**GOAL:**
Copy out every line of the material below and raise each number in the answer coordinates by 10. Leave the pictures out.

━━ EXTRACTED DATA ━━

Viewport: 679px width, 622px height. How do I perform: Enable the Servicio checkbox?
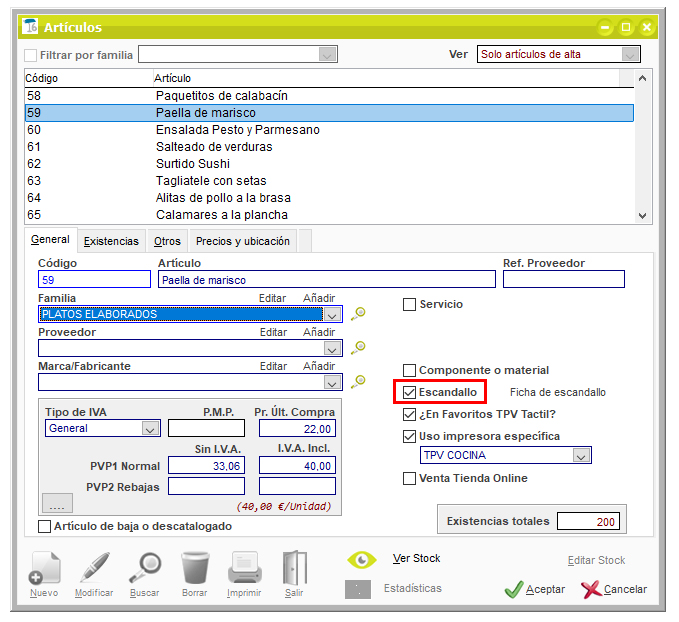coord(409,304)
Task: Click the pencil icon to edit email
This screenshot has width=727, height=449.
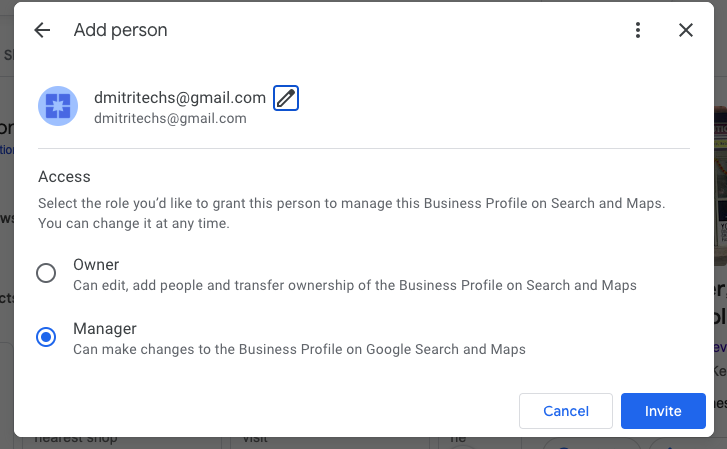Action: point(286,98)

━━━

**EXERCISE SOLUTION:**
Viewport: 679px width, 622px height. How do I perform: Enable the Servicio checkbox?
coord(419,314)
Task: Click the pencil icon to edit email
This screenshot has width=727, height=449.
Action: point(296,108)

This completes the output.